Inside, I break down:

• Hidden Monopolies: The "under-the-radar" companies that the industry can't live without.

• The Evolution Race: Which legacy firms are pivoting fast enough to win.

• Market Map: A full landscape of the players worth watching.

This took a significant amount of research to compile, but I’m releasing it for free to help others navigate this complex sector.

u/Glass-Record2446 — 23 days ago

$LPKF is all the hype today, I first covered LPKF Laser & Electronics (http://LPK.DE) with the community on February 1, 2026 a when the stock was trading at approximately €7.8. As of April 20, 2026, it has surged to €13.0  approximately 66% in under three months.

https://stockcrock.substack.com/p/heat-wall-that-blocks-the-semis-how?utm\_campaign=post-expanded-share&utm\_medium=web

And then again covered in my post on 22 Feb.

A great question came in from the community today: $LPKF vs. $SHMD, which is the better stock for the glass substrate supercycle? Whose tech is better?

To me the Right Question is Not Who has better technology  …  It's which layer and who has higher chances of being disrupted

These two companies are not competitors. They are sequential steps in the same production line. Asking which one to buy is like asking whether you need the drill or the plumbing. The answer is both,  because one is useless without the other.

LPKF creates the hole.=> SCHMID makes the hole electrically functional. A drilled via with no copper inside carries no signal.

Neither step can substitute for the other the physics is absolute.

$LPKF

LPKF's LIDE process uses a  laser to create a precise damage track through glass, followed by a selective wet etch that removes only the modified material. The result is via walls with near-zero micro-crack initiation and minimal residual stress critical when a single crack under a $10,000 co-packaged AI assembly scraps the entire unit.

Their moat is process IP and tacit knowledge. Major semiconductor and packaging players have qualified LPKF equipment in their validation lines, creating significant switching costs once a process is certified around LPKF's specific via geometry.
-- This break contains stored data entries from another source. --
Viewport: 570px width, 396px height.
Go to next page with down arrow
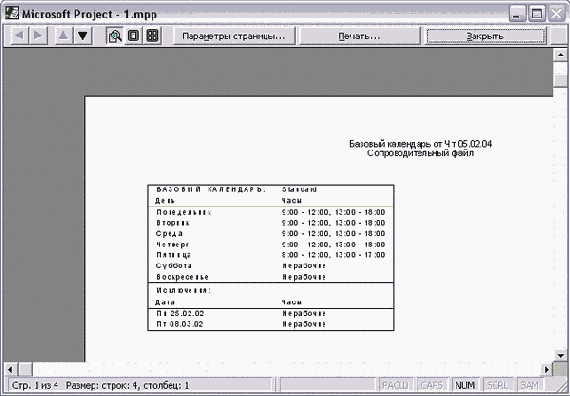coord(83,36)
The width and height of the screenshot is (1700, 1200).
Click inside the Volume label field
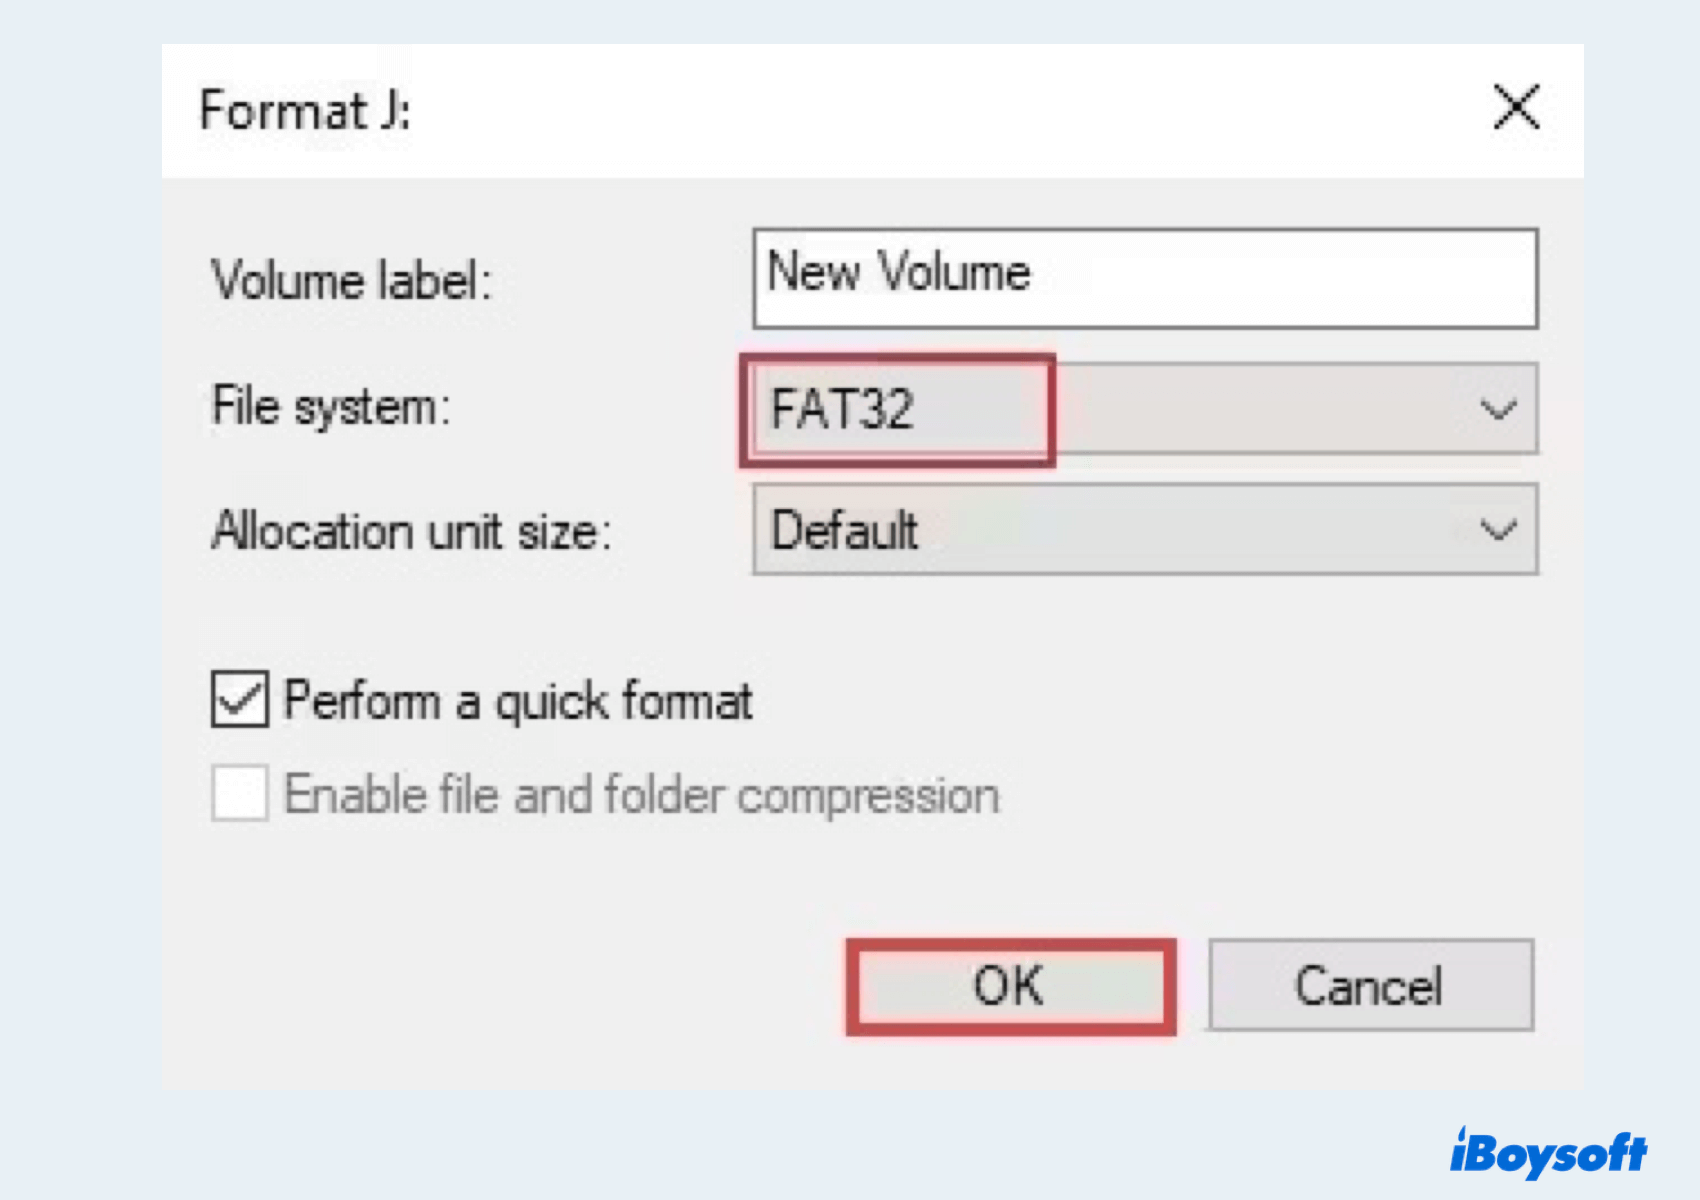click(x=1200, y=277)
The risk: this is an equipment moat, not a production moat. LPKF sells machines. Real competitors to watch are Trumpf, Coherent's laser division, and Philoptics (KOSDAQ: 161580), backed by Samsung's production commitment, which claims a single-pass variable geometry approach that warrants monitoring. Covered in my post on Feb 22

https://stockcrock.substack.com/p/the-shifting-monopolies-of-ai-is?utm\_source=profile&utm\_medium=reader2

SCHMID Group N.V. ($SHMD)

Where LPKF drills the hole, SCHMID's wet-chemical processing systems make it functional. Their InfinityLine systems handle the full sequence: cleaning via walls, depositing the seed layer that anchors copper to glass, electroless plating to initiate fill, electrolytic plating to build copper to specification, and final surface treatment.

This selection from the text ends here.